In your copy of the entries, please include no pictures and return every word exactly.
── PROVIDED DATA
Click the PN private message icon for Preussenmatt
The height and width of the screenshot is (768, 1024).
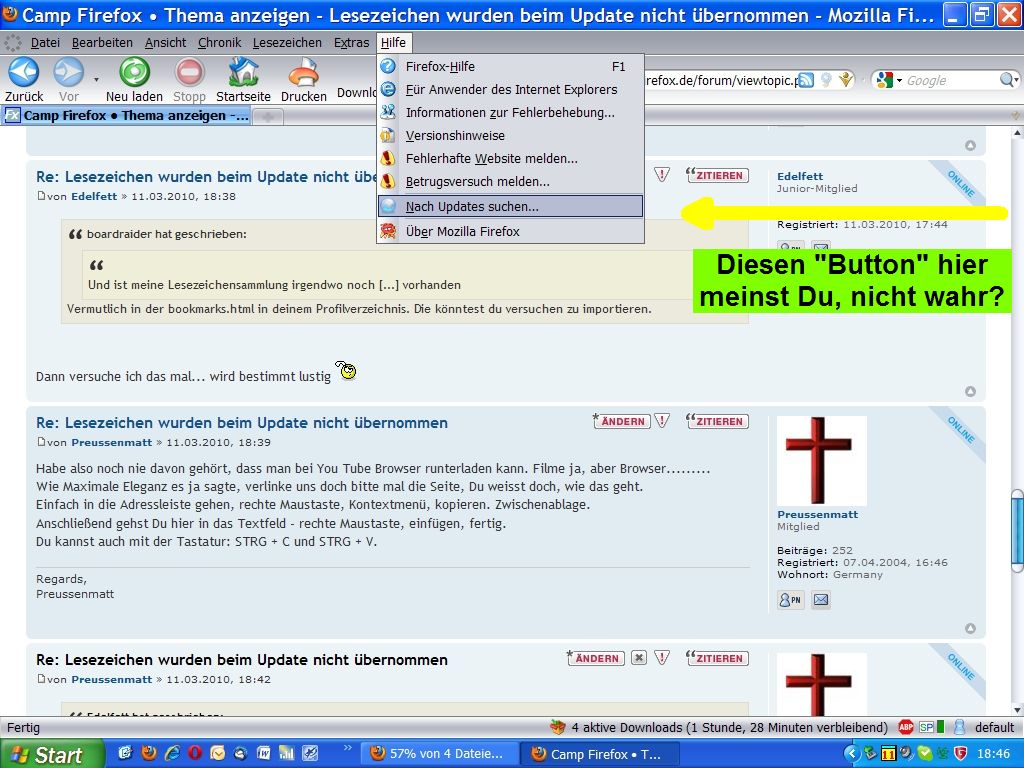pos(790,600)
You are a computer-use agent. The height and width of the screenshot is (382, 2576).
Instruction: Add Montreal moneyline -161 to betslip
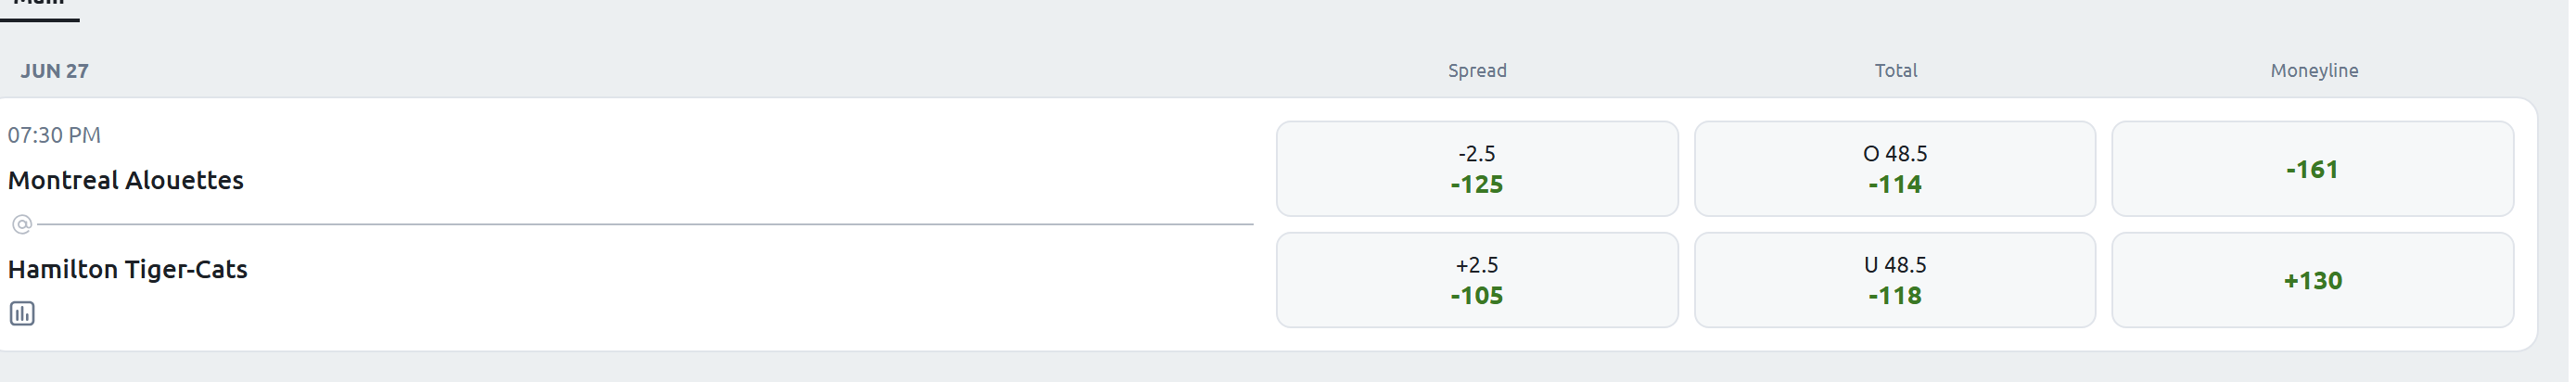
────
TASK RESPONSE:
Click the PN private message icon for Preussenmatt
The height and width of the screenshot is (768, 1024).
pos(790,600)
You are a computer-use agent. The height and width of the screenshot is (382, 2576).
Instruction: Add Montreal moneyline -161 to betslip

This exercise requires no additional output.